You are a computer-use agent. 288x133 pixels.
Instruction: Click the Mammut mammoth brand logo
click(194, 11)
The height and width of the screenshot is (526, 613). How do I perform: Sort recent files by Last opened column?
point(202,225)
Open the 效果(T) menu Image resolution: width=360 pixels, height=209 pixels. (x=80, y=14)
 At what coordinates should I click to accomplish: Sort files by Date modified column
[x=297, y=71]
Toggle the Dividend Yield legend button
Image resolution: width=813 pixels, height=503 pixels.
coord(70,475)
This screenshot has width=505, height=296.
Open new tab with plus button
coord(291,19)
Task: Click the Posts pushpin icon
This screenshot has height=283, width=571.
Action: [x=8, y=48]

* _Exercise_
Once you reach the line containing "Instruction: Click the", output that line and each one after it exactly, ending with the final line of the listing and adding nothing else.

* _Written answer_
Instruction: Click the Mammut mammoth brand logo
click(194, 11)
The height and width of the screenshot is (526, 613). How do I perform: Sort recent files by Last opened column?
point(202,225)
Open the 效果(T) menu Image resolution: width=360 pixels, height=209 pixels. (x=80, y=14)
 At what coordinates should I click to accomplish: Sort files by Date modified column
[x=297, y=71]
Toggle the Dividend Yield legend button
Image resolution: width=813 pixels, height=503 pixels.
coord(70,475)
This screenshot has width=505, height=296.
Open new tab with plus button
coord(291,19)
Task: Click the Posts pushpin icon
This screenshot has height=283, width=571.
Action: [x=8, y=48]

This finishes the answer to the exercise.